======== PROVIDED MATERIAL

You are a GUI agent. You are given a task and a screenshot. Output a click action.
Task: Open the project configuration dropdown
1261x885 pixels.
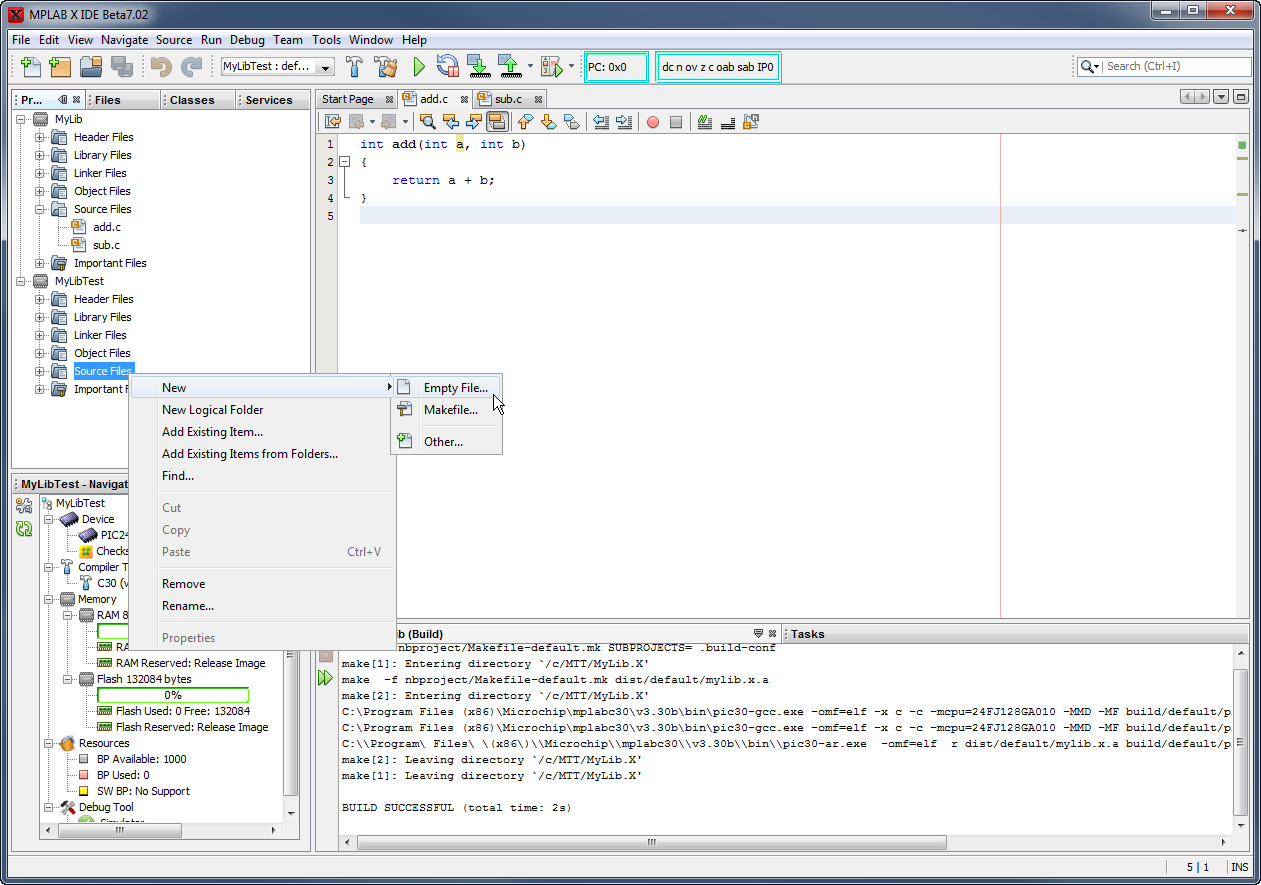tap(326, 68)
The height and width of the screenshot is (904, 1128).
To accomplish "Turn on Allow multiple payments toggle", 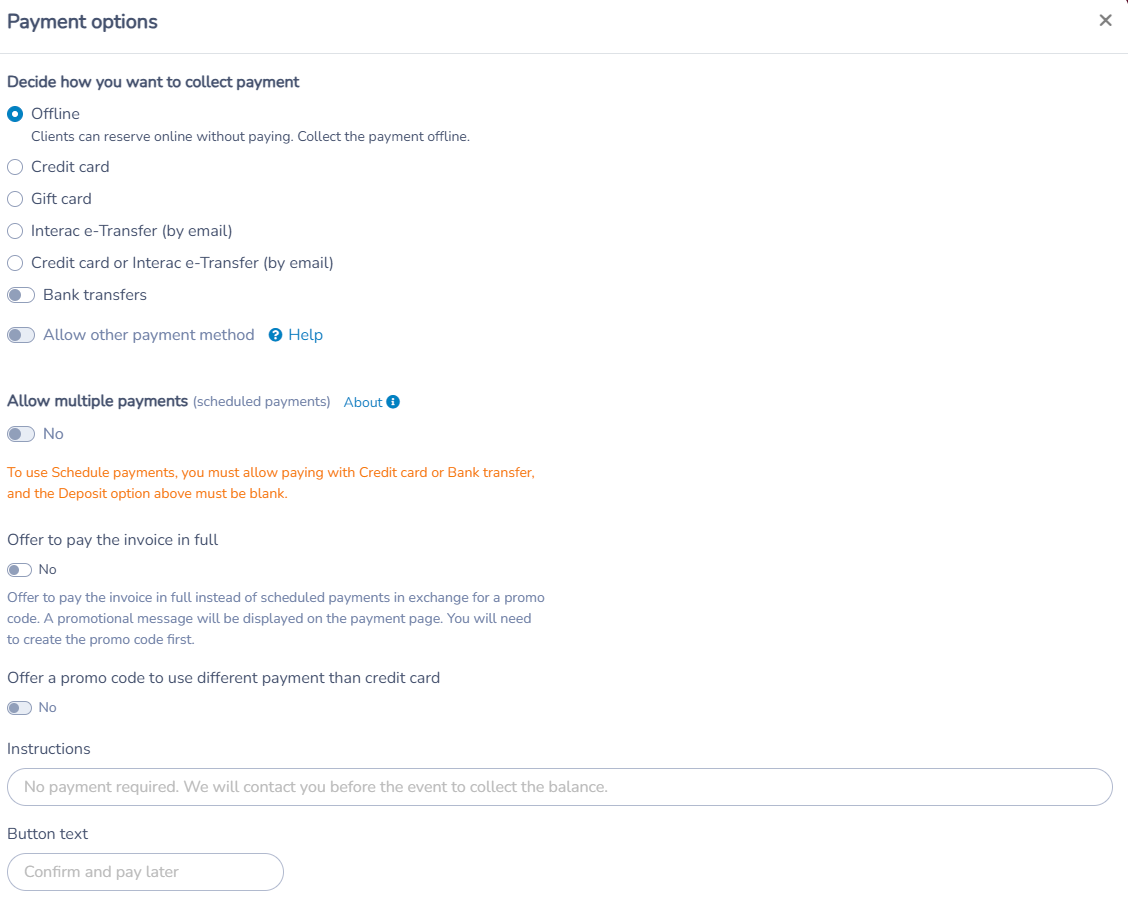I will click(x=21, y=434).
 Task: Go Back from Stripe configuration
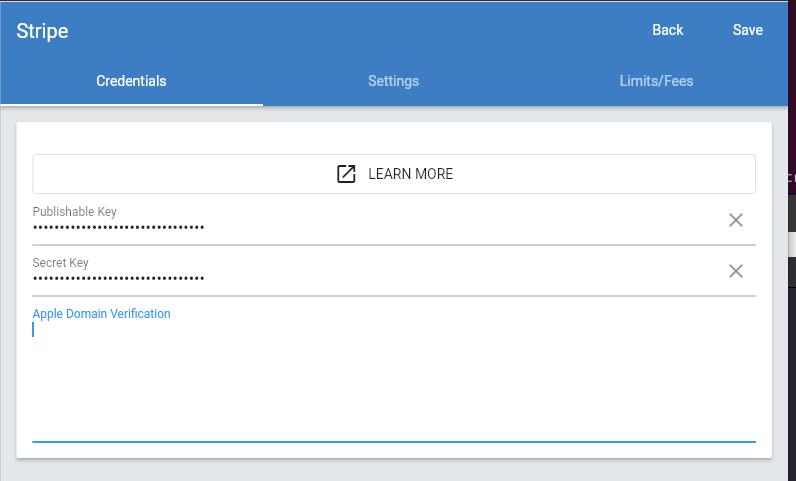[x=668, y=30]
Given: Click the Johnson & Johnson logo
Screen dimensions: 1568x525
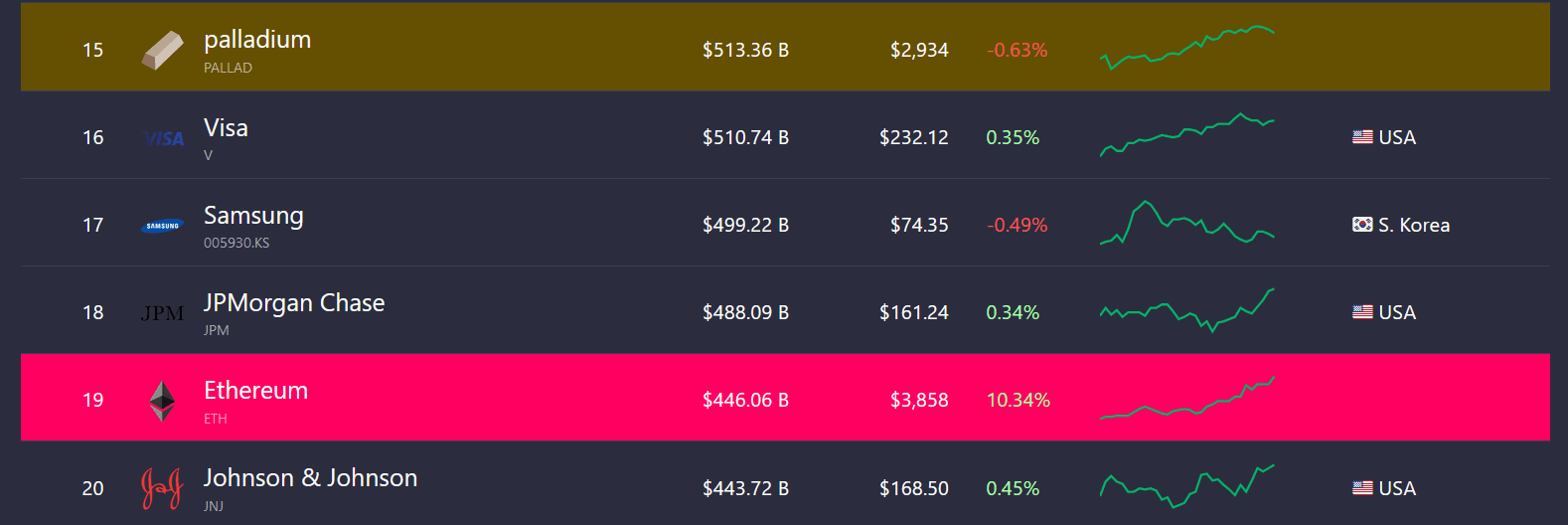Looking at the screenshot, I should coord(162,488).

================

*WORK REQUIRED:* Copy exactly the lines that run from the line containing "Task: Go Back from Stripe configuration" to the end of the data, keeping both end lines and dropping every picture.

*PROBLEM SOLUTION:*
 Task: Go Back from Stripe configuration
[x=668, y=30]
Given: Click the Johnson & Johnson logo
Screen dimensions: 1568x525
Looking at the screenshot, I should coord(162,488).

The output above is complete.